An early morning for us. We had to be at McCormick Place for an 8:30am presentation hosted by Susie. She wanted to be there early to make sure the room was set up properly . We grabbed a quick Starbucks breakfast at the hotel and checked out by 7am. We figured that we may run into a lot of traffic heading south on Michigan Avenue, but none materialized and we were in the parking lot by 7:15am.

The presentation went very well and attendance was around 75, more than double the number we saw last year.

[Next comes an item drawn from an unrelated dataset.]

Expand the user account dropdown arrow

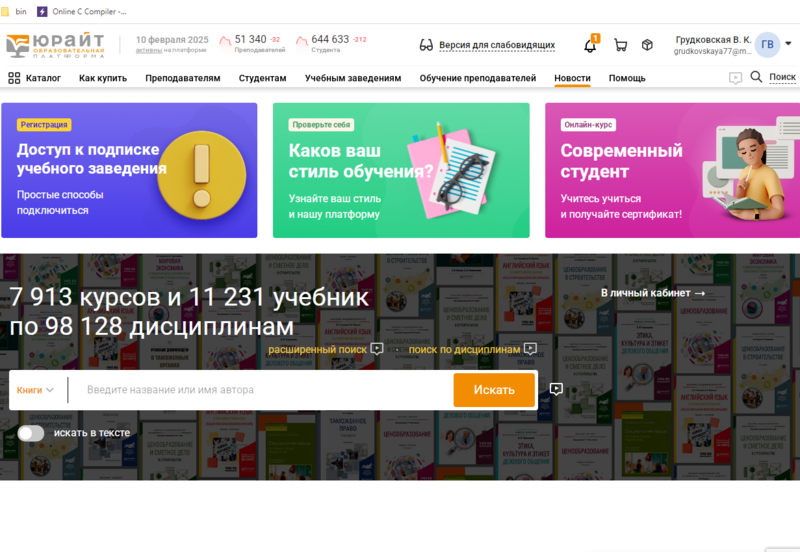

After the meeting we walked slowly to the Hyatt Regency McCormick Place for a luncheon… we had a lot of time to kill. At 2pm we were in the car heading down I-55 to Joliet. Encountering no traffic, we made it to our hotel in under an hour.

June 27th

The main reason we stopped in Joliet was to visit Kathy, a quilting friend of Susie’s at our winter home in Sarasota, FL. We planned to be there at around 11:30am, spend an hour or so and head to Springfield. By the time we finished the visit at her home and at the farm it was 2pm… time flies when you are having a good time.

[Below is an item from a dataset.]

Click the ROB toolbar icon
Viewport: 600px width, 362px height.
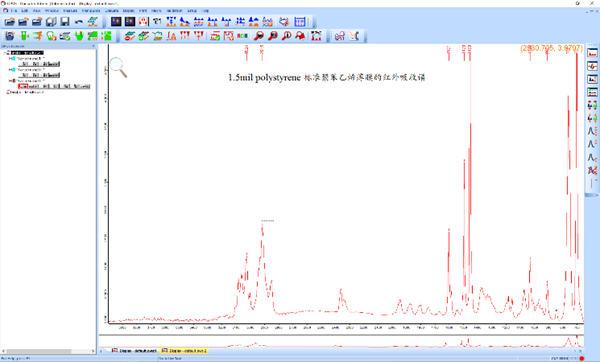tap(242, 36)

Unfortunately, the good time in Joliet cut into our time visiting Abraham Lincoln landmarks in Springfield. The first place we visited was Lincoln’s Tomb in Oak Ridge Cemetery (the 2nd most visited cemetery in the U.S. – the first is Arlington). Susie stayed on a bench outside, while I went inside the tomb, see pictures below.

We then drove to Lincoln Home National Historic Site. There was a wait to get a tour inside the home so I had contend myself with pictures of the exterior. This is an interesting site, with many of the original neighboring homes open to the public.

After leaving Lincoln’s home we headed to Hannibal, MO, our destination for the night. Tomorrow we will have more time to visit Mark Twain’s home town.

Lincoln’s Tomb
Detail of Lincoln Tomb upper section. This section was closed to the public  because of the damage caused by the passage of several million visitors.
There is a superstition that say if you rub Lincoln’s nose you will have good luck. The nose is brightly polished bronze while the rest of the bust has darkened with time. Of course, I was looking for some good luck.
A reproduction of the statue in the Lincoln Memorial greets you at the entrance of the tomb.
Lincoln’s Grave. The coffin is encased in concrete several feet below the floor. After Lincoln was buried, southern sympathizers plotted to steal Lincoln’s coffin. The plot was foiled and the coffin was entombed in concrete to make it impossible to steal. Mary Todd Lincoln and three of their four sons are also buried in an adjacent area.
This is a representation of Lincoln as a circuit riding frontier lawyer.
Lincoln during the Civil war
Lincoln’s Springfield Home.
A Lincoln Campaign wagon on the street near his home.